[fpc-pascal] Re: Porting linux to pascal, would it be, possible ?
Ingemar Ragnemalm
ingemar at ragnemalm.se
Sat Dec 6 08:43:25 CET 2008
" Guillermo Mart?nez Jim?nez " <gmjimen at burdjia.com> wrote:
> I disagree. C is better for write operating systems *by definition*:
> C was created to write UNIX, Pascal was created to learn good
> programming techniques. C is low/mid-level language, Pascal is
> high-level (and Object Pascal is even higher): OS are the lowest
> software level.
>
This was true in the 70's. Then Pascal wasn't modular (C wasn't but
hacked it in header files, and still does), it simply wasn't adapted for
programming of that kind yet. And C was optimized for being similar to
the machine code of the CPU's of the time. And it still is.

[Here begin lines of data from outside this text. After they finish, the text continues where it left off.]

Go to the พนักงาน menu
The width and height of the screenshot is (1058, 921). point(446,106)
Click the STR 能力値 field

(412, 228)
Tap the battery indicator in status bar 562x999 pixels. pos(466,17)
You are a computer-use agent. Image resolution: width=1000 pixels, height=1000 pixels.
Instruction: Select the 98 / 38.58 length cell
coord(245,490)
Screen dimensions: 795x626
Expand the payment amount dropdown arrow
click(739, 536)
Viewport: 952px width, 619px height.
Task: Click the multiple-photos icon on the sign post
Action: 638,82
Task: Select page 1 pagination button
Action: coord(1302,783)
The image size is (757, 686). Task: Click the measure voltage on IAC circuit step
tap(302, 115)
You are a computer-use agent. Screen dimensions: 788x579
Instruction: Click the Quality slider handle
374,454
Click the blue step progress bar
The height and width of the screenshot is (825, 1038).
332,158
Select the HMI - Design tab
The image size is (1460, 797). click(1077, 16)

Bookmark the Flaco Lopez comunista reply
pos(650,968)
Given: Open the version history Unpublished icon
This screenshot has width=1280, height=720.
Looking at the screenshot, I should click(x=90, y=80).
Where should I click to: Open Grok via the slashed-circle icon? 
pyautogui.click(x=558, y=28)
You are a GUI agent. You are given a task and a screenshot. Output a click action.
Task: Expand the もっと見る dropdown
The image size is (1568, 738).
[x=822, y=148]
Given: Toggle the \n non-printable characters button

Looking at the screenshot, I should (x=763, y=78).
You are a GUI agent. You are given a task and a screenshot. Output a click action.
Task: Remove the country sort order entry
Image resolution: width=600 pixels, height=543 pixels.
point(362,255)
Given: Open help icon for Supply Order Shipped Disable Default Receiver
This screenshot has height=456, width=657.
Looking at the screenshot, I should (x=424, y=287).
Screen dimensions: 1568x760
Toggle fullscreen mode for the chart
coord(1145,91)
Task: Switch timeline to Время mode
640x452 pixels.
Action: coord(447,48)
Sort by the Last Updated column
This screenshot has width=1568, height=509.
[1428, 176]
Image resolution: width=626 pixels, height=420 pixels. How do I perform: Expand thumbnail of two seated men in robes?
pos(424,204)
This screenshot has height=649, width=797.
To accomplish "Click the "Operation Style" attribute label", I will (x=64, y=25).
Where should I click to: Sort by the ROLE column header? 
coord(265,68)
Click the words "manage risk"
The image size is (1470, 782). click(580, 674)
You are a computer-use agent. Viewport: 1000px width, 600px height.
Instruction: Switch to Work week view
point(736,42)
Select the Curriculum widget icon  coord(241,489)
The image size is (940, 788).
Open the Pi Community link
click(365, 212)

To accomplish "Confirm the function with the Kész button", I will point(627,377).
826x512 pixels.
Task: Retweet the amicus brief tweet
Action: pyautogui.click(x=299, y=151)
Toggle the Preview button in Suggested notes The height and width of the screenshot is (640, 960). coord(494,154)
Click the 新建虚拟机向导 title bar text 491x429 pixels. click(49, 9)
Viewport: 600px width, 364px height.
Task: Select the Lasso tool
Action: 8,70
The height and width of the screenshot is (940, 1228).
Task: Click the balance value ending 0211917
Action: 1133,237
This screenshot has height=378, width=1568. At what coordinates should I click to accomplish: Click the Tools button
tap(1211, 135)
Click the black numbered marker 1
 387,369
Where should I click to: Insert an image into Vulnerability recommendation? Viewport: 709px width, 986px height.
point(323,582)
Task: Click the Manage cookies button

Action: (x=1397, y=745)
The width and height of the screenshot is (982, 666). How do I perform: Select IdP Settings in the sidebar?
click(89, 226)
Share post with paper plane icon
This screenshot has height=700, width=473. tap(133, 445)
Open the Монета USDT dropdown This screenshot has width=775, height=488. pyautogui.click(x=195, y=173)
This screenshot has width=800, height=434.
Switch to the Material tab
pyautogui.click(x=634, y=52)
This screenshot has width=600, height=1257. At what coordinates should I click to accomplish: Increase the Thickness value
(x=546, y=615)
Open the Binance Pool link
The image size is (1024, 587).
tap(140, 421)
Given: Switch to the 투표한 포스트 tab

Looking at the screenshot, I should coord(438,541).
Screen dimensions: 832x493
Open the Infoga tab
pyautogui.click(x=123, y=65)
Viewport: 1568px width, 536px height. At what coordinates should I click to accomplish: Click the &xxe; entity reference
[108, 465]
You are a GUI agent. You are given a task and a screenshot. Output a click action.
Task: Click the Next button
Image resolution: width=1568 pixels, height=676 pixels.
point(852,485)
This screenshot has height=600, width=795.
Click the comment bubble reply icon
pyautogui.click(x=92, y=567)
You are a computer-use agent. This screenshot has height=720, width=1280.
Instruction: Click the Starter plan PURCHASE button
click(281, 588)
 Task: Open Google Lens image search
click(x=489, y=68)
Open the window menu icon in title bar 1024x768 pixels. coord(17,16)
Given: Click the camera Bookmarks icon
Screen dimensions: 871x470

Today, the biggest difference between the languages are missing
high-level features in C (which Pascal has had for decades), and that
the syntax of C has a big range of obvious flaws. Neither of these make
C a better language for anything.
The advantage to be able to mix operations on the same line, like the ++
operator, had importance for performance back then, before pipelining
and caches. Today, it simply doesn't matter.
IMHO, C was simply the *first* language replacing assembly language on
the OS level. And the first often gets chosen as "standard", the "only way".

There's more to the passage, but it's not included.